Joined: Mon Nov 08, 2004 1:13 pm
Location: Kings County
All of these are interesting films if you're already into Bergman, but I wouldn't recommend any of these over, say, the Criterions or the MGM set.

Torment prefigures a lot of the themes throughout Bergman's earlier career: young outcasts trying to find a place within a system. It's a kind of perverse reconfiguration of Blue Angel complete with German Expressionist touches.

Port of Call is very neo-realist (as has been mentioned) and therefore not very "Bergman". An interesting project for Bergman, but not among the best of his early films.

Lesson in Love is probably the most complex of this batch, with some of Bergman's earliest experimentation with narrative structure, narration, and genre-bending. The tone will shift from screwball comedy to melodrama within a single shot. Also some great scenes between Gunnar Bjornstrand and Eva Dahlbeck, and between Bjornstrand and Harriet Andersen as father and daughter (shades of Through a Glass Darkly).

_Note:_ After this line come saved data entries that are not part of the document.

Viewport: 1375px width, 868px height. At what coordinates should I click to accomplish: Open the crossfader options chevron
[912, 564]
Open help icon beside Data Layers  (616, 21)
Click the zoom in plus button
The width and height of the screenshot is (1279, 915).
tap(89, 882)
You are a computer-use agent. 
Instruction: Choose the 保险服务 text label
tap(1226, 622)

The Rite is quite a bit later than the others, but I'll confess to being generally underwhelmed by it. Along with some of Bergman's other chamber dramas (like After the Rehearsal), it veers just a bit too close to self-parody for my taste. Still, the acting is worth seeing -- Bjornstrand gives a very weird, meek performance, and Thulin is at her most disturbingly unpleasant.

Hope this helps.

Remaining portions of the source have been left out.